We do not do discovery research; we do not create or discover new molecules. Discovery research is the vital basic research that uncovers some of the mysteries of our biological functioning – most of which is still mysterious. That very important work is done by much larger pharmaceutical companies, by the U.S. Government and by laboratories funded by the government, by universities, by small private companies, often funded by venture capital.

We do not do discovery research because it is too risky, too costly and too long-term. Basic research is certainly challenging and clearly indispensable if we are to make progress, but for the present it is not our mission. Right now our mission is the fastest way to increase earnings per share with fine and enduring products.

And so far we are finding that after discovery, there are many opportunities available. It astonished me when we first started looking how many opportunities there are including companies with products that had completed Phase II or IIb or even Phase III, and sometimes perhaps even particularly intriguing Phase I products that are seeking the partnership of companies like Forest with the skills and the resources to take on, develop and market the final approved product. Obviously we are not the only company fishing in these waters, but we are well known, have a premiere business development group, and are highly regarded for our skill, our proven results, and our fairness and integrity – not universal characteristics. The products we have and will have we expect will enable us to far exceed our current cliffs. Perhaps they will create new cliffs with longevity into the next decade.

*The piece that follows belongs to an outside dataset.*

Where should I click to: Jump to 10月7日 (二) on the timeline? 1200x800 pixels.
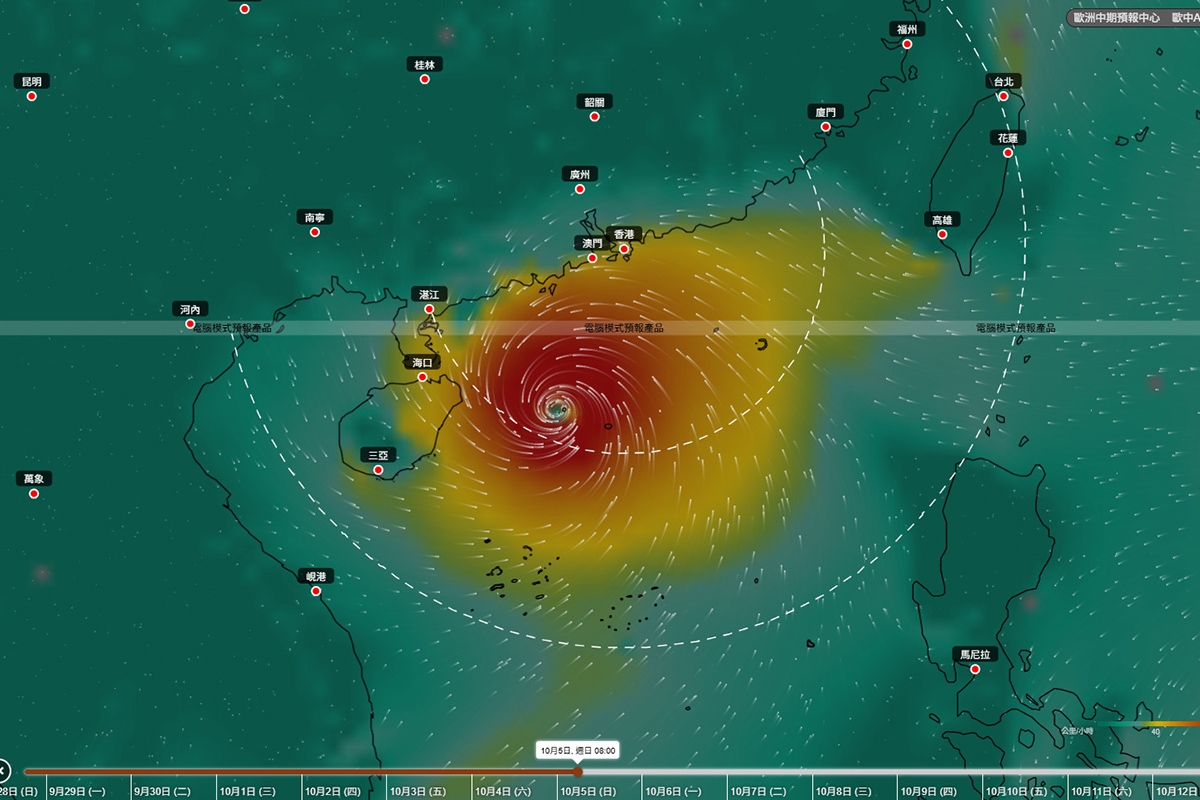point(771,791)
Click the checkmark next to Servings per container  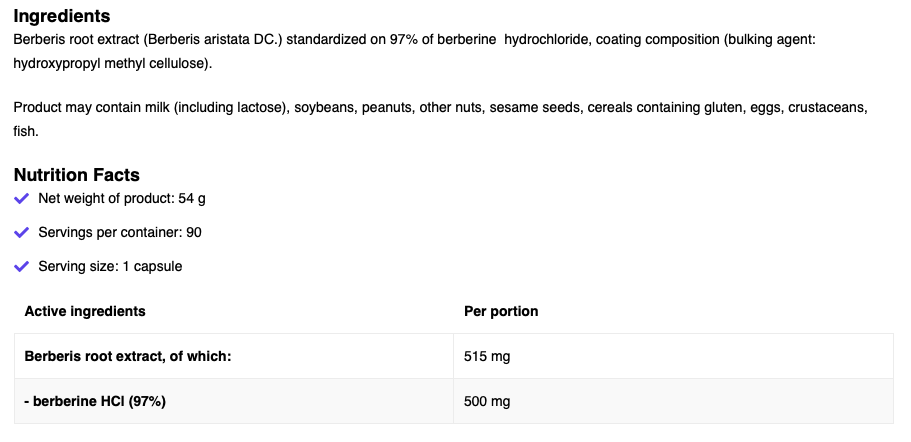[x=22, y=232]
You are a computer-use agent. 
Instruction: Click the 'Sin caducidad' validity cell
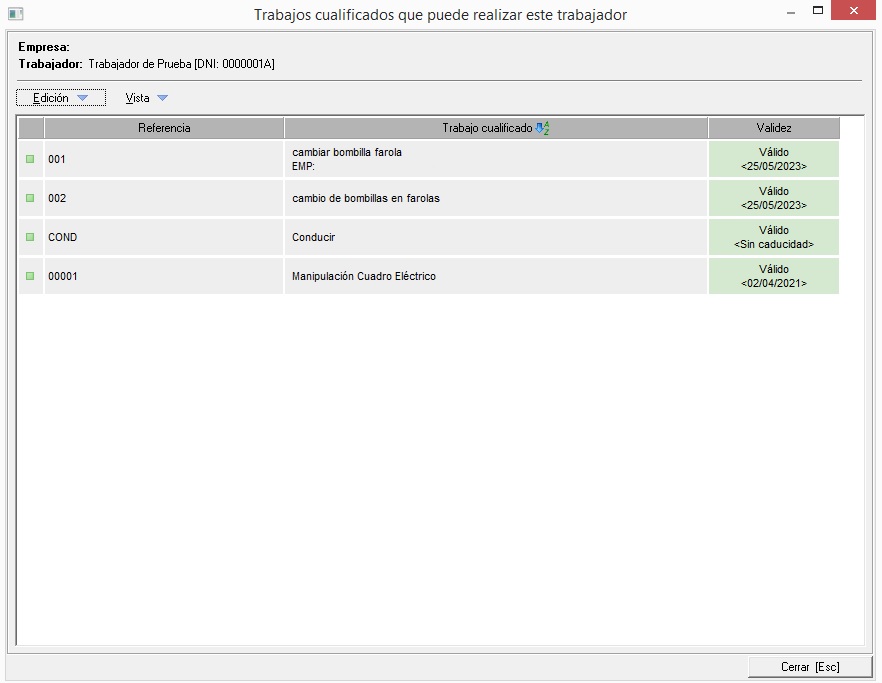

All these past and future accomplishments depend on the talent and dedication of our employees in finding, developing and marketing important pharmaceutical products. I believe we have the right tactical plan at the present time. It has been proven to be successful for us. If there were a better strategy, we would seize it. We are busily exploring other scientific and geographical growth opportunities in which we can exploit still further the skills we have and which have become more and more polished over the years, and to utilize both our liquidity and, if appropriate, our credit. Those skills, the Company’s culture – always fragile and precious – derive from our employees, truly a family, small enough to communicate internally, diligent, experienced, hard, hard working – all of whom have made Forest a successful company and will keep it that way. We, as shareholders, are the fortunate beneficiaries of their efforts.